Il n’y a pas que les enquêtes polémiques sur le soi-disant « islamo-gauchisme » dans les universités! La preuve avec finalement le report décidé aujourd’hui du match de rugby du Tournoi des six nations entre la France et l’Ecosse qui devait initialement se dérouler dimanche. Comme ce tournoi ne se déroule pas équipes de…sept, point de rencontre. Déjà privée d’une quinzaine de joueurs dont le nouveau Mozart du rugby tricolore, Antoine Dupont et de son capitaine, Charles Ollivon, le XV de France a encore perdu ce matin l’un de ses grands gaillards terrassé par une positivité au Covid-19. Un de trop et le couperet logique est tombé! Une situation qui fait tout de même désordre d’où aussi la demande d’enquête interne par la ministre des Sports, l’ancienne championne de natation, Roxane Maracineanu, qui ne nage pas vraiment dans le bonheur avec cette crise dans la crise.

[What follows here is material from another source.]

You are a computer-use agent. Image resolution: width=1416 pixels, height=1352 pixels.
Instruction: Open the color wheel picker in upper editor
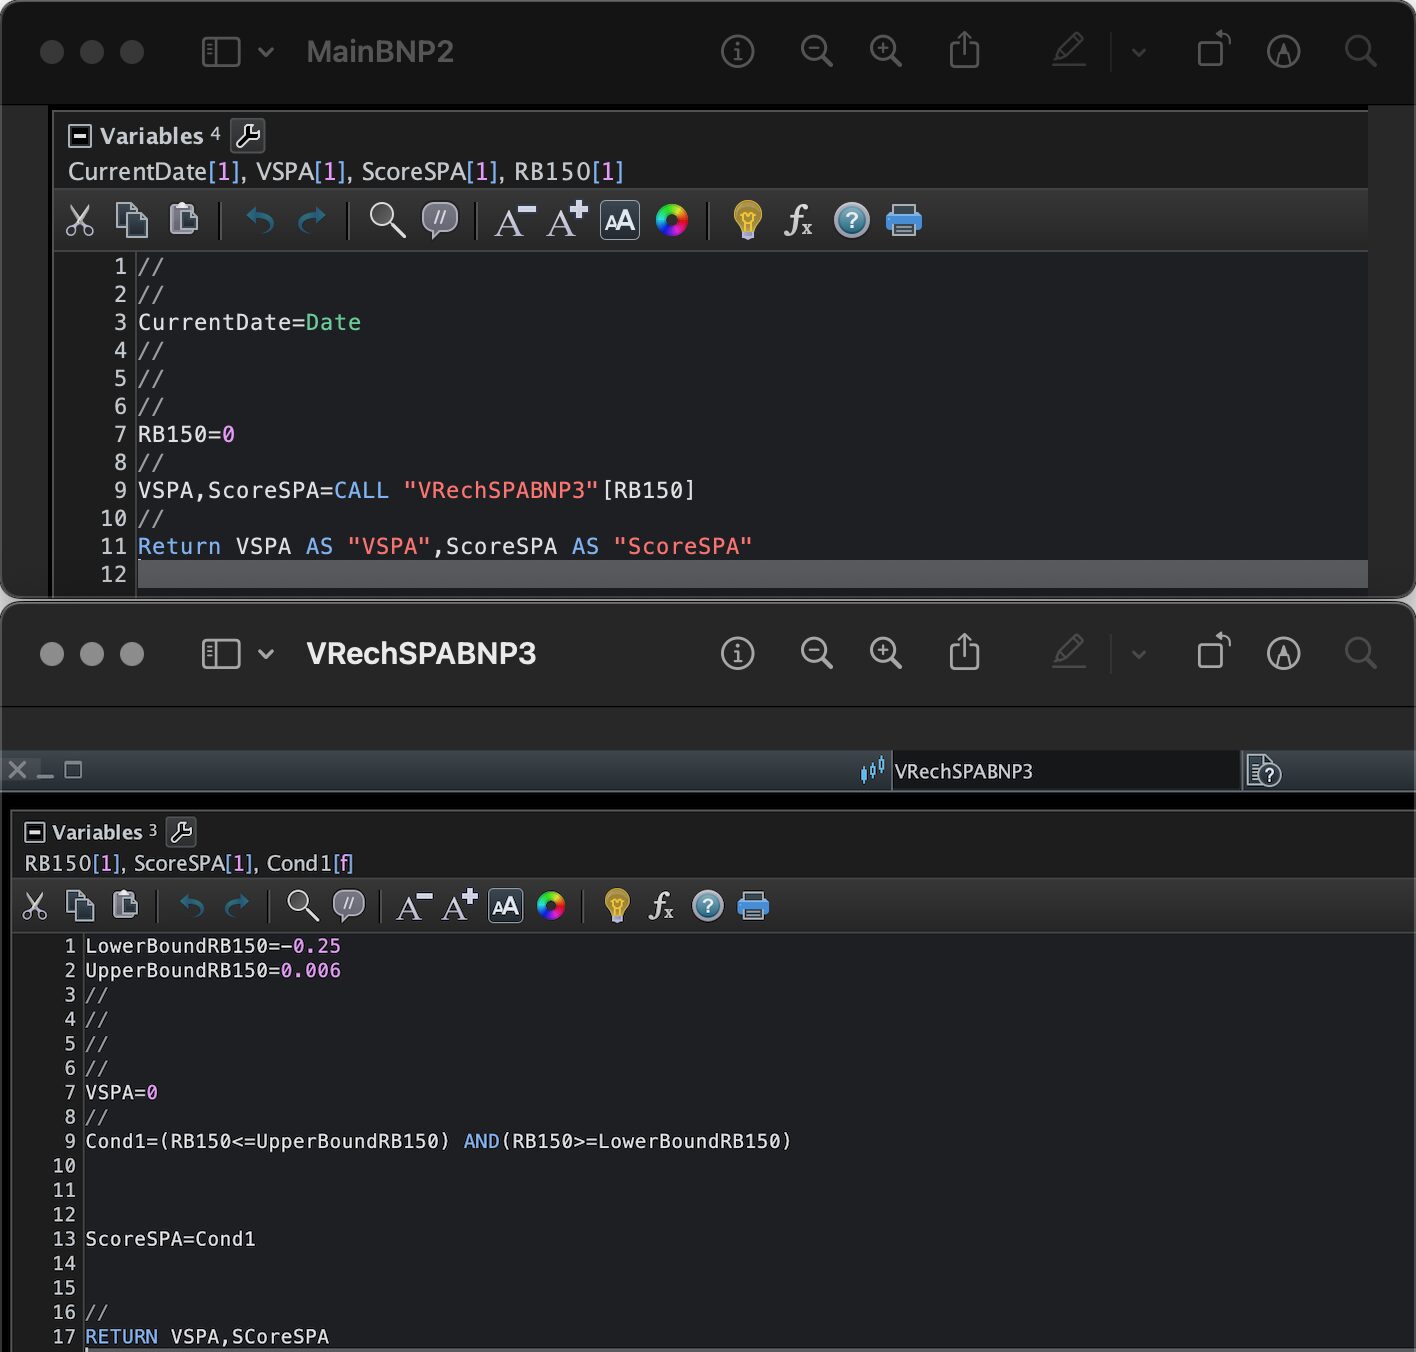click(x=671, y=220)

Comment la bulle sanitaire a-t-elle pu exploser de cette façon après que le premier cas et non le moindre, celui du sélectionneur, Fabien Galthié, ait été décelé. Et accusé d’être le « patient zéro ». Bonjour l’ambiance au sein d’une équipe décimée et de quoi donner du…bleu à l’âme à ses supporters qui pourtant rêvaient à une troisième victoire d’affilée. Il faudra patienter jusqu’à une date encore inconnue. De quoi laisser le temps aussi au ministre de la Santé, Olivier Véran, de revoir son agenda et de programmer une visite prochaine au centre d’entraînement des Bleus à Marcoussis, dans la région parisienne pas forcément connue pour être une ville de carnaval comme Nice et Dunkerque où il s’est rendu ces derniers jours. Il attendra peut-être le choc avec le Quinze à la rose (l’équipe d’Angleterre) pour s’attaquer au « variant rosbif ». Comme dans la cité gastronomique lyonnaise au coeur d’une autre actualité non sportive celle-là, cette semaine! Où le « J’accuse » aurait pu être remplacé avantageusement par un  » Bocuse »…étoile historique de la cuisine lyonnaise et internationale. Et celle-là ce n’était pas de la mauvaise tambouille politicienne.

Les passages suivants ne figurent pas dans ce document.